Downloading the text8 dataset
First we download the text8 data. Set the DATA_DIR variable within the text8/data/download.sh script to the location of this repository's data/text8 directory. Then run
bash text8/data/download.sh
Then we pre-process the downloaded data. Set the text8_file_path variable within the text8/data/prepare.py script to the location of the downloaded data. Then run
python text8/data/prepare.py
Run training: denoiser
torchrun --standalone --nproc_per_node=4 train_denoiser.py text8/config/train_denoiser.py --batch_size=512 --gradient_accumulation_steps=4 --resume_dir=None --wandb_run_name='ddpd_denoiser_mask' --model_type='ddpd_denoiser_mask'
On a single node with 4 GPUs of 80GB memory, batch_size and gradient_accumulation_steps can be adjusted to fit in smaller GPU memory.
Run training: planner
torchrun --standalone --nproc_per_node=4 train_planner.py text8/config/train_planner.py --batch_size=512 --gradient_accumulation_steps=4 --resume_dir=None --wandb_run_name='ddpd_planner' --model_type='ddpd_planner'
Run sampling code
python sample_text8.py text8/config/sample.py
To replicate the results of DDPD-MaskD and DDPD-UniD in the following figure,
bash text8/scripts/generate_samples_ddpd_maskD.sh
bash text8/scripts/generate_samples_ddpd_uniD.sh
bash text8/scripts/evaluate_samples_ddpd_maskD.sh
bash text8/scripts/evaluate_samples_ddpd_uniD.sh
Results on text8 unconditional generation task:

Code for OpenWebText language modeling task
All code are within owt/ folder. Code should be run within owt/ folder.
Install environment
conda env create -f ddpd_text.yml
Run training: denoiser
python train_denoiser.py owt/configs/config_denoiser.yaml
Note that the config file follows original SEDD's denoiser config, which is a masked denoiser. From the reparameterization between score-entropy and reconstruction (see Table 1 in our paper or this paper), the denoiser can be converted to a masked denoiser.
Run training: planner
python train_planner.py owt/configs/config_planner.yaml
Note that for planner, uniform noise is applied. See config file for more details.
Pretrained models
Pretrained SEDD denoisers are hosted on HuggingFace (small, medium). Pretrained DDPD planner is here (small). Download the planner into a folder and use load_model_local_planner to load the model.
Run sampling code
DDPD: using SEDD-small denoiser and DDPD-small planner.
python run_sample.py --method=ddpd --steps=4096 --denoiser_model_path=louaaron/sedd-small --batch_size=50 --planner_model_path=/path/to/planner/model
SEDD: using SEDD-small denoiser.

DATA EXCERPT:
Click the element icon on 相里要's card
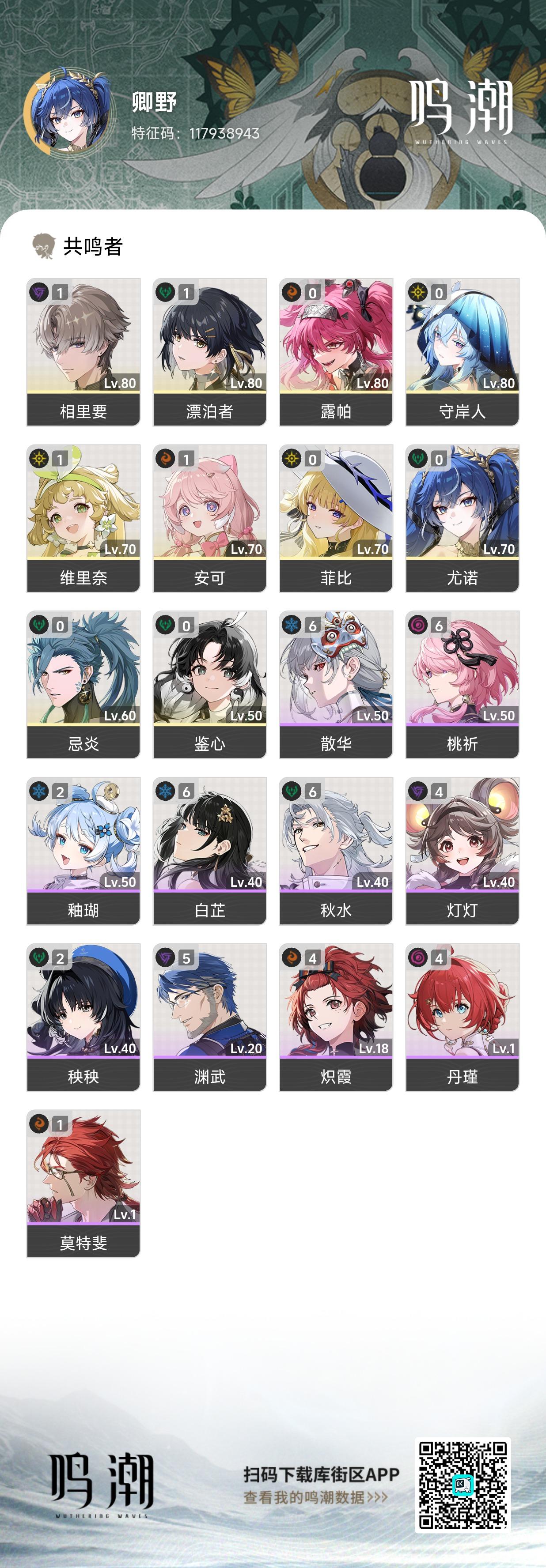 coord(39,292)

EXERCISES TO COMPLETE:
a - Return everything in the DDPD setup instructions from "Install environment" down to "and DDPD-small planner.".
b - Supply the next part of the DDPD setup instructions, picking up right after their last line.

OUTPUTS BY TASK:
a -
Install environment
conda env create -f ddpd_text.yml
Run training: denoiser
python train_denoiser.py owt/configs/config_denoiser.yaml
Note that the config file follows original SEDD's denoiser config, which is a masked denoiser. From the reparameterization between score-entropy and reconstruction (see Table 1 in our paper or this paper), the denoiser can be converted to a masked denoiser.
Run training: planner
python train_planner.py owt/configs/config_planner.yaml
Note that for planner, uniform noise is applied. See config file for more details.
Pretrained models
Pretrained SEDD denoisers are hosted on HuggingFace (small, medium). Pretrained DDPD planner is here (small). Download the planner into a folder and use load_model_local_planner to load the model.
Run sampling code
DDPD: using SEDD-small denoiser and DDPD-small planner.

b -
python run_sample.py --method=sedd --steps=4096 --denoiser_model_path=louaaron/sedd-small --batch_size=50
GPT-2: using GPT-2-small.
python run_sample_gpt.py --model_id=gpt2 --top_p=0.8 --batch_size=50 --num_texts_per_gpu=50 --allow_eos
See owt/scripts for scripts of generating samples of DDPD, SEDD, and GPT-2 for the results below.
Results on OpenWebText language modeling unconditional generation task:

Code for ImageNet 256x256 token generation task
All code are within imagenet/ folder. Code should be run within imagenet/ folder. We use the 1d tokenizer in this paper with the TiTok-S-128 tokenizer.
Install environment
conda env create -f ddpd_image.yml
Extract tokens using the tokenizer
First prepare the tokens for training by extracting the images using the tokenizer
torchrun --nnodes=1 --nproc_per_node=1 extract_features.py --config-path configs/titok_s128.yaml
--data-path /path/to/imagenet/ILSVRC/Data/CLS-LOC/train
--features-path /path/to/features
Train planner using extracted tokens
Update the tokens path accordingly based on where the extracted tokens are stored
accelerate launch train_planner.py config=configs/planner_s128.yaml
Sampling code script
On multinode and multi GPUs.
bash scripts/sample_ddpd_nocfg.sh
Results on ImageNet 256x256 token generation task:
Increasing number of steps:

Citation
@article{liu2024ddpd,
title={Think While You Generate: Discrete Diffusion with Planned Denoising},
author={Liu, Sulin and Nam, Juno and Campbell, Andrew and Stärk, Hannes and Xu, Yilun and Jaakkola, Tommi and Gómez-Bombarelli, Rafael},
journal={arXiv preprint arXiv:2410.06264},
year={2024}
}
Acknowledgement
This repo is built on top of nanoGPT, discrete_flow_models, Score Entropy Discrete Diffusion, 1d-tokenizer, fast-DiT.